◆ **REQUIREMENT**: Only the lines from the one that contains "Click the momentum" through the end of the entries, both included, should be transcribed, exactly and without pictures.

◆ **DATA FOR THIS TASK**:
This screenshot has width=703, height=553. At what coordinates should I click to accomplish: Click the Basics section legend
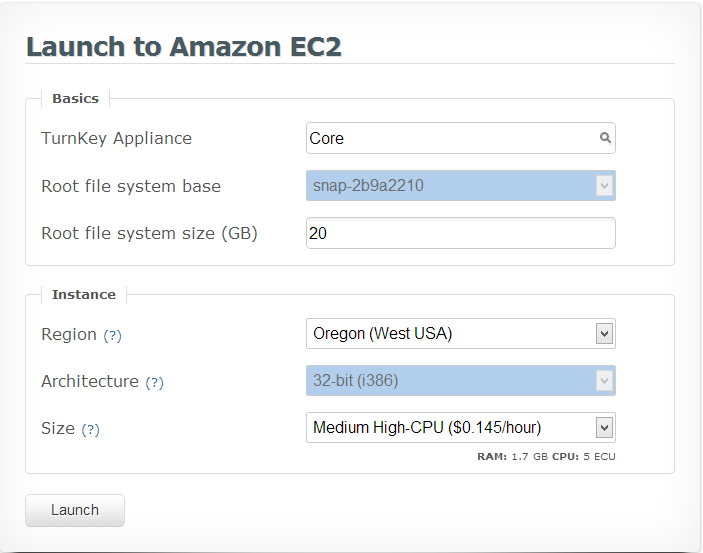pyautogui.click(x=75, y=98)
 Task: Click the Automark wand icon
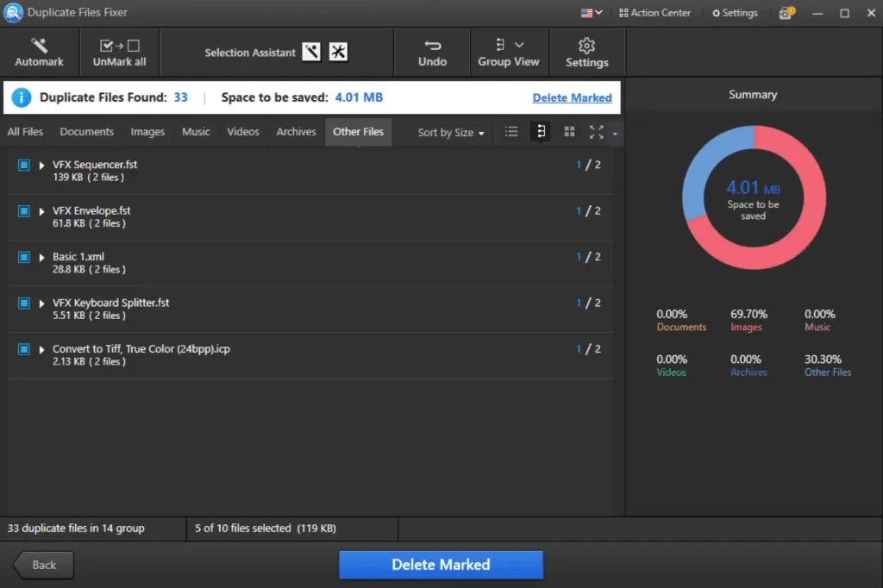click(39, 45)
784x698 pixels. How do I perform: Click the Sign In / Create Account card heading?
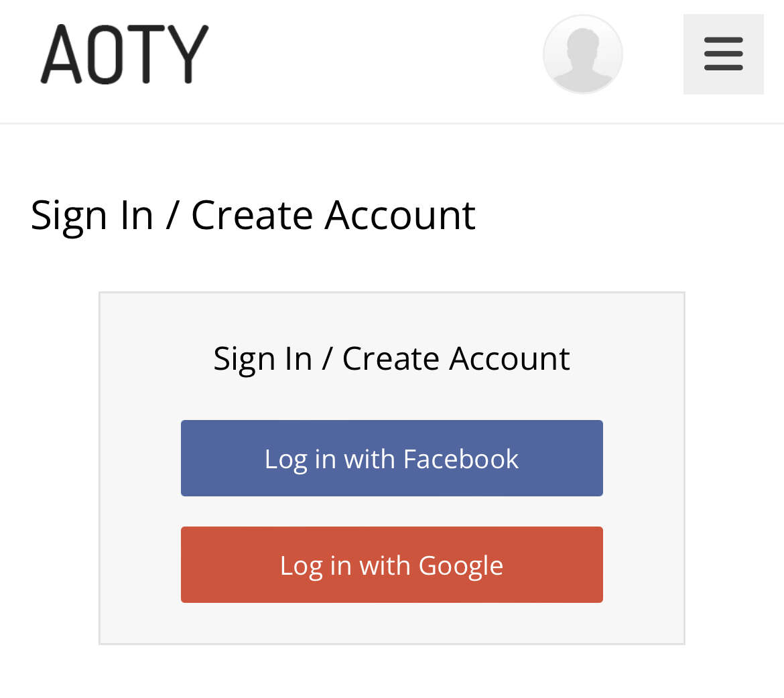391,358
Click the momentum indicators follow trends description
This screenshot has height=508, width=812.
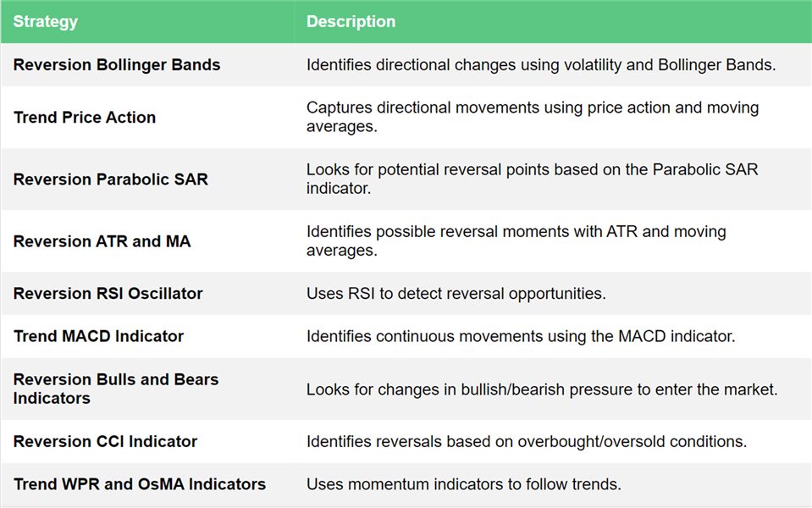[463, 484]
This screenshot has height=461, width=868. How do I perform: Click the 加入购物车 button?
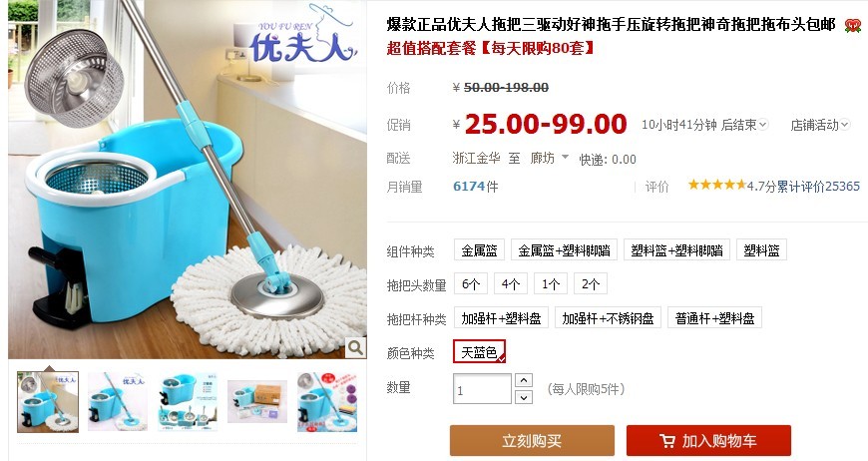pos(708,440)
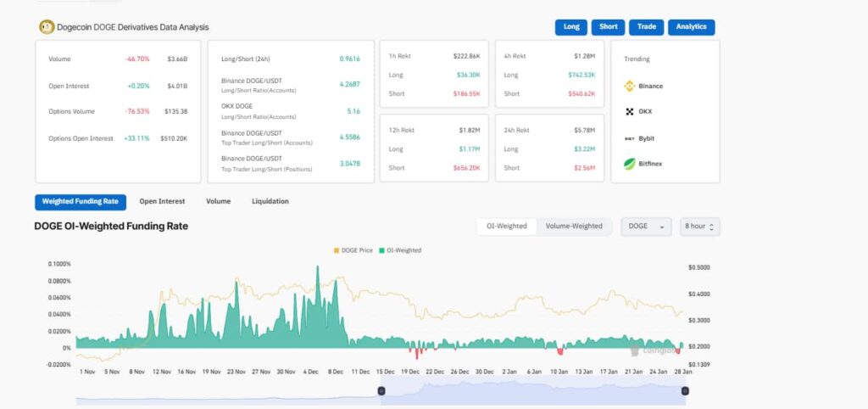868x409 pixels.
Task: Click the Binance exchange icon
Action: pyautogui.click(x=630, y=86)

◆ **SOLUTION TO THIS PROBLEM**:
Click the momentum indicators follow trends description
This screenshot has height=508, width=812.
[463, 484]
This screenshot has height=461, width=868. How do I perform: Click the 加入购物车 button?
pos(708,440)
868x409 pixels.
Task: Click the Binance exchange icon
Action: pyautogui.click(x=630, y=86)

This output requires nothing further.